Task brief - Format every line of the material below as a JSON list of strings, one string per line, and leave out the blank lines.
───── Records supplied
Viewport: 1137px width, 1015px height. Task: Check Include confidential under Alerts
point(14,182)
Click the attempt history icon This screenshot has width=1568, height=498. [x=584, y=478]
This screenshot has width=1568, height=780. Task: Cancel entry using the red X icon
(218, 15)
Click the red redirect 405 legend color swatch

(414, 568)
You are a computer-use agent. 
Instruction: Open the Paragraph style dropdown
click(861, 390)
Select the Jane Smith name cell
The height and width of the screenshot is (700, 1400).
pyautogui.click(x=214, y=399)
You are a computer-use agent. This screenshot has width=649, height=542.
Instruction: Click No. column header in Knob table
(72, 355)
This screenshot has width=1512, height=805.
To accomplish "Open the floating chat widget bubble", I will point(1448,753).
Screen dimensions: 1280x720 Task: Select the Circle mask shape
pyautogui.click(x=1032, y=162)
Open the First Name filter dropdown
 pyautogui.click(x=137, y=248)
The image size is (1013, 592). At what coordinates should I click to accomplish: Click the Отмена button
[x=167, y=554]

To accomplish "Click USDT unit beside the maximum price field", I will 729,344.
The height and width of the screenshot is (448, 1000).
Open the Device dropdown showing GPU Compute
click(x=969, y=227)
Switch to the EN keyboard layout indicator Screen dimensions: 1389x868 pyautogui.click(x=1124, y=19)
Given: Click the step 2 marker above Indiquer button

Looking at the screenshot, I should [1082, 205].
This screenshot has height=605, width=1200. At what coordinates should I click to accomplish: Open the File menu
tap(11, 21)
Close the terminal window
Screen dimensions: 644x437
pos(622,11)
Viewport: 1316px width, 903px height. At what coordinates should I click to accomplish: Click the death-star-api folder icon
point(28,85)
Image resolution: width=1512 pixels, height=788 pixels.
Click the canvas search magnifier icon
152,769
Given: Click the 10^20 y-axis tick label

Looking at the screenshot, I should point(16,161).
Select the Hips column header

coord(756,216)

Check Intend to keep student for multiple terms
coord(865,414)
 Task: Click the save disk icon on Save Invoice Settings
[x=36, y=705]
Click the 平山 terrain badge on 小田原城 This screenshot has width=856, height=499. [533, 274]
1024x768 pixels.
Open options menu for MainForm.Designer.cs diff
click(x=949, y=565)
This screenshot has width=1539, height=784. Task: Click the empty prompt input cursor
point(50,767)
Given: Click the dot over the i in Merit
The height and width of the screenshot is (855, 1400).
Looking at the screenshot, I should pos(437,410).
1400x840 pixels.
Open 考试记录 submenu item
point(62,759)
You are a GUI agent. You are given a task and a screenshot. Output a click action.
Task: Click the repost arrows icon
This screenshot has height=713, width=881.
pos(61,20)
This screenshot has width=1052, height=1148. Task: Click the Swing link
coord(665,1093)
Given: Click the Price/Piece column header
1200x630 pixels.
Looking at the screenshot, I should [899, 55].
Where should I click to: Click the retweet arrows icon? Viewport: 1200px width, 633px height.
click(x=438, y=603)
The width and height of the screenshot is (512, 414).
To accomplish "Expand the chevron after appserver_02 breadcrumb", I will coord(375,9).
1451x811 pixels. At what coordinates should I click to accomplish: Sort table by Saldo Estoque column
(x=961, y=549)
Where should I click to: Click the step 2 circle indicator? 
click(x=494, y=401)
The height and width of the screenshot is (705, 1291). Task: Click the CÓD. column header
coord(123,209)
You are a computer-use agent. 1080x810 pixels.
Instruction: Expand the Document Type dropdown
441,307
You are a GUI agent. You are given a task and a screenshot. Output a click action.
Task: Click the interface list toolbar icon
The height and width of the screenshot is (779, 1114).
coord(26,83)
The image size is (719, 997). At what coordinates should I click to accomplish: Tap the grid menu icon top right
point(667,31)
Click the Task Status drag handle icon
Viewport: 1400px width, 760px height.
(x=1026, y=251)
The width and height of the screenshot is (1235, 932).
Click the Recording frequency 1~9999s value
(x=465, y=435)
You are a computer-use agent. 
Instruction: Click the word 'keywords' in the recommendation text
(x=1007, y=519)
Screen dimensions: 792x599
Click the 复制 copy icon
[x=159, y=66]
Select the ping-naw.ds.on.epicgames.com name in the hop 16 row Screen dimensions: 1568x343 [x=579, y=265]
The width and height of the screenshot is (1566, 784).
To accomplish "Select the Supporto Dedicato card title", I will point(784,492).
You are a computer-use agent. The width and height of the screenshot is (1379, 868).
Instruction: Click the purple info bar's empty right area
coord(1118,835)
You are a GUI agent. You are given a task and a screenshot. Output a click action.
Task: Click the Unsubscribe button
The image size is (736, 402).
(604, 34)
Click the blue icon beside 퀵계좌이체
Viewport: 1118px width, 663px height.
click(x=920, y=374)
──────────
Answer to this exercise -
[
  "Viewport: 1137px width, 1015px height. Task: Check Include confidential under Alerts",
  "point(14,182)",
  "Click the attempt history icon This screenshot has width=1568, height=498. [x=584, y=478]",
  "This screenshot has width=1568, height=780. Task: Cancel entry using the red X icon",
  "(218, 15)",
  "Click the red redirect 405 legend color swatch",
  "(414, 568)",
  "You are a computer-use agent. ",
  "Instruction: Open the Paragraph style dropdown",
  "click(861, 390)",
  "Select the Jane Smith name cell",
  "The height and width of the screenshot is (700, 1400).",
  "pyautogui.click(x=214, y=399)",
  "You are a computer-use agent. This screenshot has width=649, height=542.",
  "Instruction: Click No. column header in Knob table",
  "(72, 355)",
  "This screenshot has width=1512, height=805.",
  "To accomplish \"Open the floating chat widget bubble\", I will point(1448,753).",
  "Screen dimensions: 1280x720 Task: Select the Circle mask shape",
  "pyautogui.click(x=1032, y=162)",
  "Open the First Name filter dropdown",
  " pyautogui.click(x=137, y=248)",
  "The image size is (1013, 592). At what coordinates should I click to accomplish: Click the Отмена button",
  "[x=167, y=554]",
  "To accomplish \"Click USDT unit beside the maximum price field\", I will 729,344.",
  "The height and width of the screenshot is (448, 1000).",
  "Open the Device dropdown showing GPU Compute",
  "click(x=969, y=227)",
  "Switch to the EN keyboard layout indicator Screen dimensions: 1389x868 pyautogui.click(x=1124, y=19)",
  "Given: Click the step 2 marker above Indiquer button",
  "Looking at the screenshot, I should [1082, 205].",
  "This screenshot has height=605, width=1200. At what coordinates should I click to accomplish: Open the File menu",
  "tap(11, 21)",
  "Close the terminal window",
  "Screen dimensions: 644x437",
  "pos(622,11)",
  "Viewport: 1316px width, 903px height. At what coordinates should I click to accomplish: Click the death-star-api folder icon",
  "point(28,85)",
  "Image resolution: width=1512 pixels, height=788 pixels.",
  "Click the canvas search magnifier icon",
  "152,769",
  "Given: Click the 10^20 y-axis tick label",
  "Looking at the screenshot, I should point(16,161).",
  "Select the Hips column header",
  "coord(756,216)",
  "Check Intend to keep student for multiple terms",
  "coord(865,414)",
  " Task: Click the save disk icon on Save Invoice Settings",
  "[x=36, y=705]",
  "Click the 平山 terrain badge on 小田原城 This screenshot has width=856, height=499. [533, 274]",
  "1024x768 pixels.",
  "Open options menu for MainForm.Designer.cs diff",
  "click(x=949, y=565)",
  "This screenshot has width=1539, height=784. Task: Click the empty prompt input cursor",
  "point(50,767)",
  "Given: Click the dot over the i in Merit",
  "The height and width of the screenshot is (855, 1400).",
  "Looking at the screenshot, I should pos(437,410).",
  "1400x840 pixels.",
  "Open 考试记录 submenu item",
  "point(62,759)",
  "You are a GUI agent. You are given a task and a screenshot. Output a click action.",
  "Task: Click the repost arrows icon",
  "This screenshot has height=713, width=881.",
  "pos(61,20)",
  "This screenshot has width=1052, height=1148. Task: Click the Swing link",
  "coord(665,1093)",
  "Given: Click the Price/Piece column header",
  "1200x630 pixels.",
  "Looking at the screenshot, I should [899, 55].",
  "Where should I click to: Click the retweet arrows icon? Viewport: 1200px width, 633px height.",
  "click(x=438, y=603)",
  "The width and height of the screenshot is (512, 414).",
  "To accomplish \"Expand the chevron after appserver_02 breadcrumb\", I will coord(375,9).",
  "1451x811 pixels. At what coordinates should I click to accomplish: Sort table by Saldo Estoque column",
  "(x=961, y=549)",
  "Where should I click to: Click the step 2 circle indicator? ",
  "click(x=494, y=401)",
  "The height and width of the screenshot is (705, 1291). Task: Click the CÓD. column header",
  "coord(123,209)",
  "You are a computer-use agent. 1080x810 pixels.",
  "Instruction: Expand the Document Type dropdown",
  "441,307",
  "You are a GUI agent. You are given a task and a screenshot. Output a click action.",
  "Task: Click the interface list toolbar icon",
  "The height and width of the screenshot is (779, 1114).",
  "coord(26,83)",
  "The image size is (719, 997). At what coordinates should I click to accomplish: Tap the grid menu icon top right",
  "point(667,31)",
  "Click the Task Status drag handle icon",
  "Viewport: 1400px width, 760px height.",
  "(x=1026, y=251)",
  "The width and height of the screenshot is (1235, 932).",
  "Click the Recording frequency 1~9999s value",
  "(x=465, y=435)",
  "You are a computer-use agent. ",
  "Instruction: Click the word 'keywords' in the recommendation text",
  "(x=1007, y=519)",
  "Screen dimensions: 792x599",
  "Click the 复制 copy icon",
  "[x=159, y=66]",
  "Select the ping-naw.ds.on.epicgames.com name in the hop 16 row Screen dimensions: 1568x343 [x=579, y=265]",
  "The width and height of the screenshot is (1566, 784).",
  "To accomplish \"Select the Supporto Dedicato card title\", I will point(784,492).",
  "You are a computer-use agent. The width and height of the screenshot is (1379, 868).",
  "Instruction: Click the purple info bar's empty right area",
  "coord(1118,835)",
  "You are a GUI agent. You are given a task and a screenshot. Output a click action.",
  "Task: Click the Unsubscribe button",
  "The image size is (736, 402).",
  "(604, 34)",
  "Click the blue icon beside 퀵계좌이체",
  "Viewport: 1118px width, 663px height.",
  "click(x=920, y=374)"
]